Ana Florencia Martínez Arrúa External PhD
+31 10 408 8778
martinezarrua@drift.eur.nl
Ana Florencia Martínez Arrúa (she/her) is a PhD researcher at DRIFT and Leading Lecturer in the Master’s Department at Rotterdam Business School (Rotterdam University of Applied Sciences), where she also coordinates the Master in Sustainability Transitions. Her work bridges corporate governance, sustainability transitions, and higher education innovation.
Her PhD research focuses on transformative corporate governance, exploring how governance structures, organisational strategy, and institutional arrangements can accelerate sustainability transitions within and across sectors. She examines how corporate and institutional actors can move beyond incremental change and contribute meaningfully to long-term systemic transformation.
In her role at Rotterdam Business School, Ana coordinates the Master in Sustainability Transitions and contributes to the strategic development of the broader master portfolio. She led the design and accreditation process of the programme, bringing together research centres, industry partners, advisory board members, and academic colleagues across faculties. Her work integrates applied research, professional practice, and transition-oriented education, strengthening the connection between business transformation and systemic sustainability challenges.
Ana combines a background in economics, territorial development, and sustainability governance with extensive professional experience across academia, government, civil society, and multilateral organisations. Before joining DRIFT and RBS, she worked with and for institutions including the European Union Delegation, UNDP, the Inter-American Development Bank, and national sustainability networks in Latin America. These roles strengthened her expertise in inter-institutional collaboration, policy design, stakeholder engagement, and transition governance.

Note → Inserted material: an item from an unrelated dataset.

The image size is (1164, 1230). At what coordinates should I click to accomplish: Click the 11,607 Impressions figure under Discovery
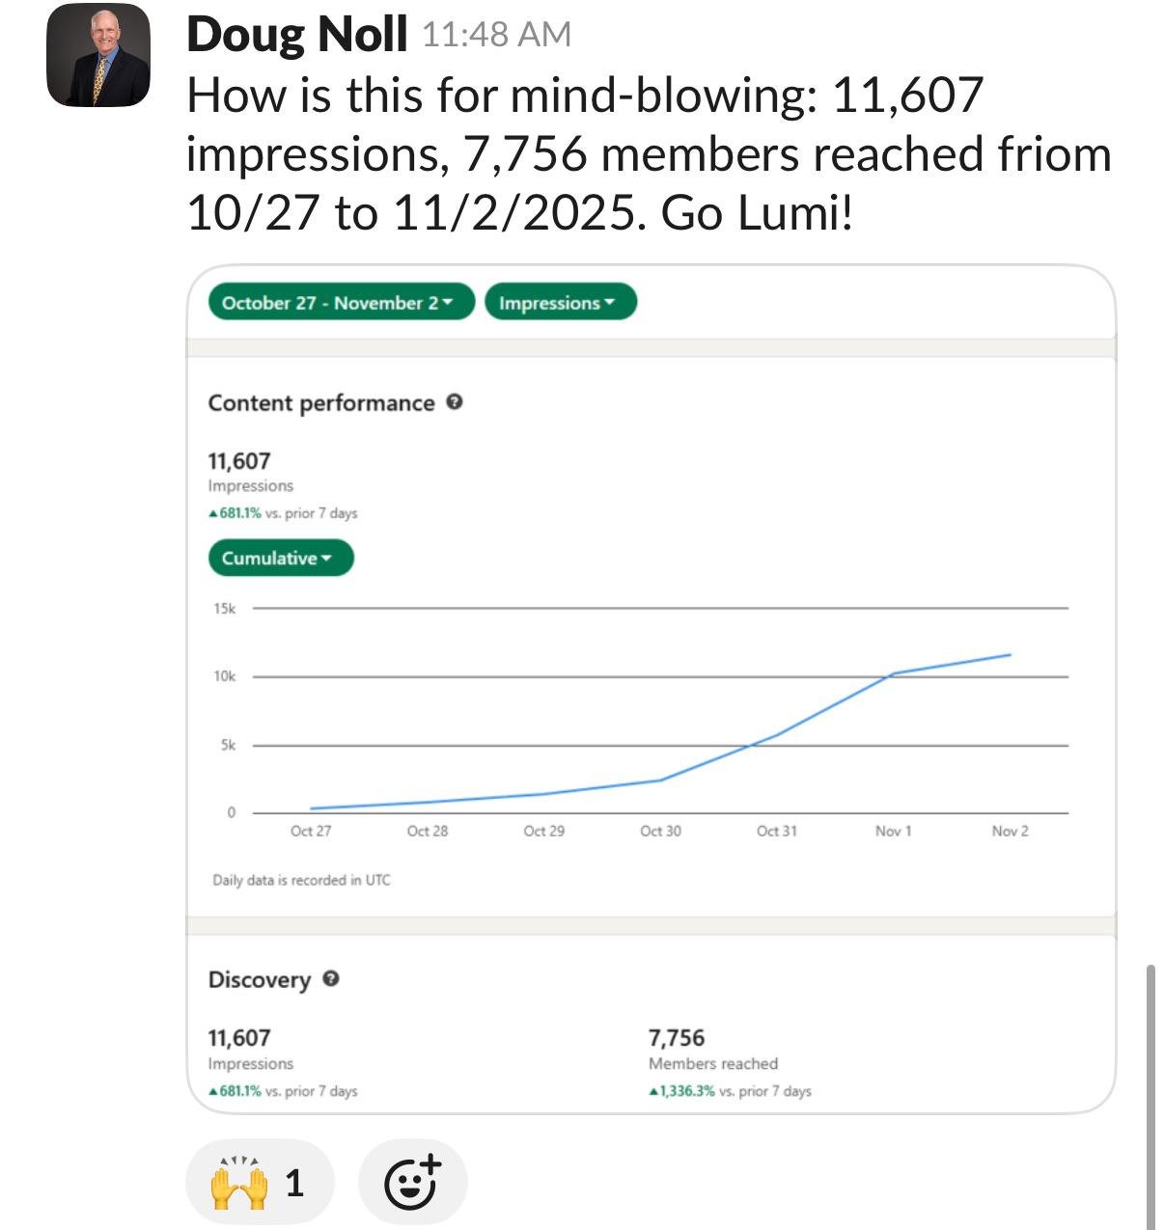pos(239,1038)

Her work at DRIFT and RBS converges around one core ambition: strengthening the relationship between governance, corporate transformation, and transdisciplinary learning. She is particularly interested in corporate actors as transition agents, organisational change mechanisms, and the role of higher education in preparing professionals capable of navigating complexity and driving long-term systemic impact.

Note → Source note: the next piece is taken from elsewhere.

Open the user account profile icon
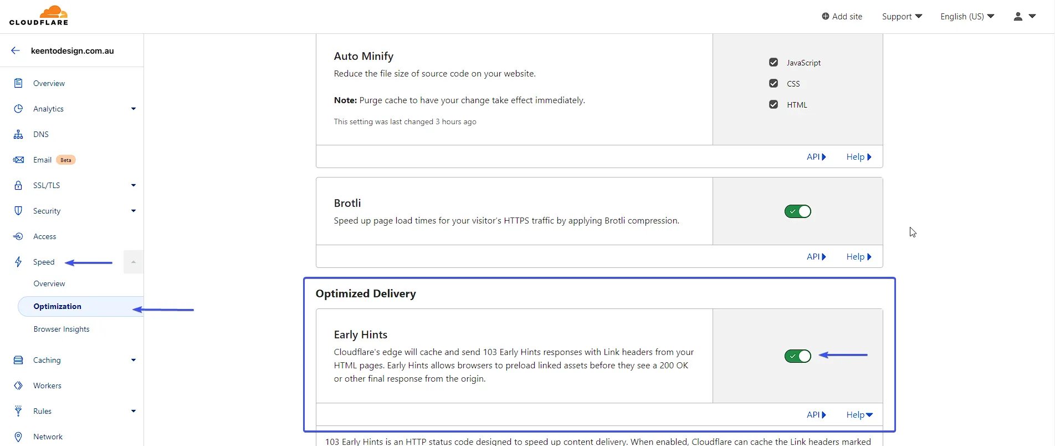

Outside her academic work, Ana finds energy in family, friendships, her book club, discovering new places, dancing, and sharing long meals that spark meaningful conversations. She is inspired by encounters across languages and cultures, continuously building bridges between people, perspectives, and worlds. A systemic view of human nature — shaped by roots, relationships, and intergenerational patterns — informs her perspective on how individuals, organisations, and institutions evolve and shape collective change.